-- Start Input records --

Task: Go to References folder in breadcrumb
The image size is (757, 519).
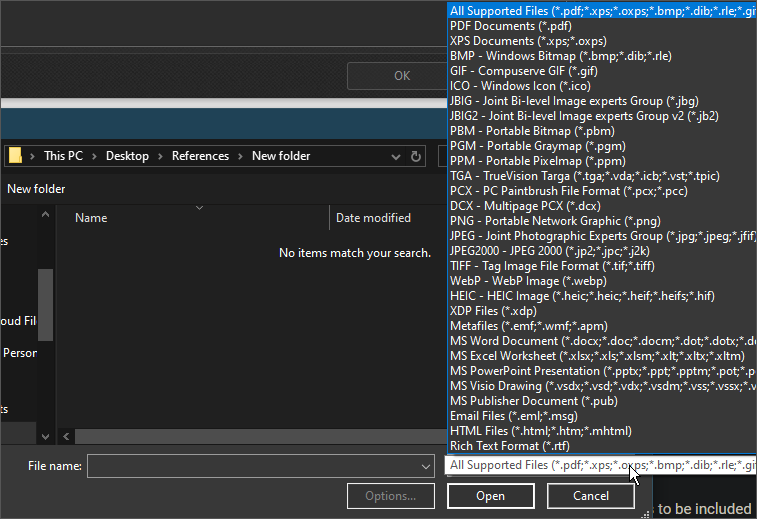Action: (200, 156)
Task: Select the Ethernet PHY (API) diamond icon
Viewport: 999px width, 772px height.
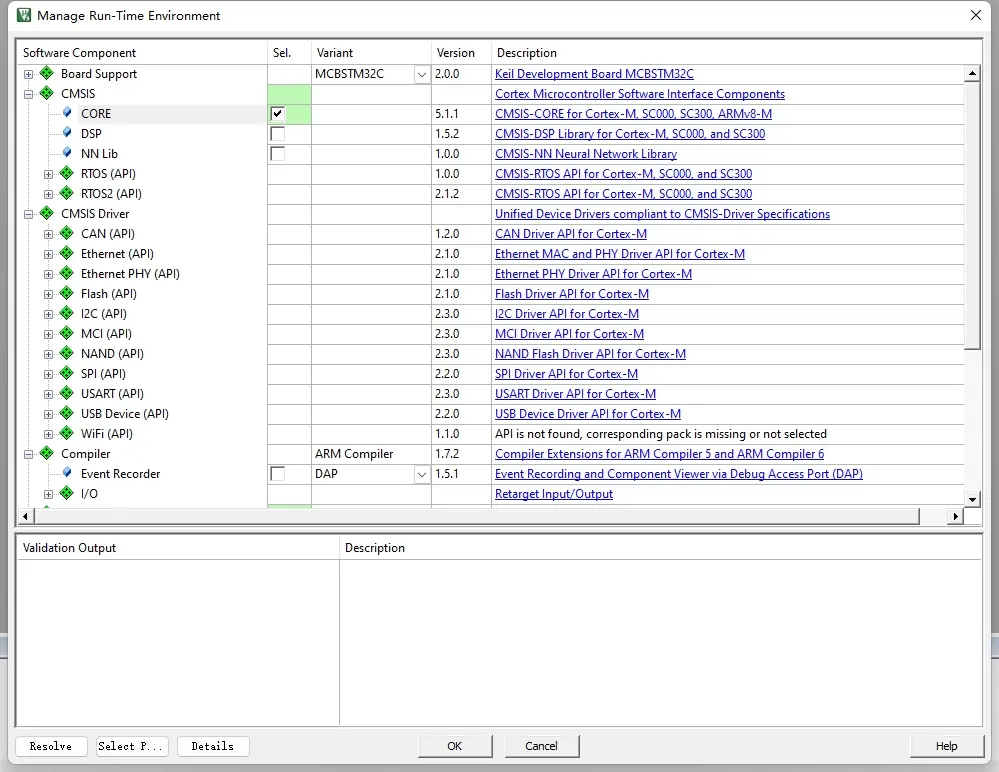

-- End Input records --

## What the task requires
Pull out every line of text from the entries above word for word, leaving the pictures out.

## Answer to this problem
Task: Go to References folder in breadcrumb
The image size is (757, 519).
Action: (200, 156)
Task: Select the Ethernet PHY (API) diamond icon
Viewport: 999px width, 772px height.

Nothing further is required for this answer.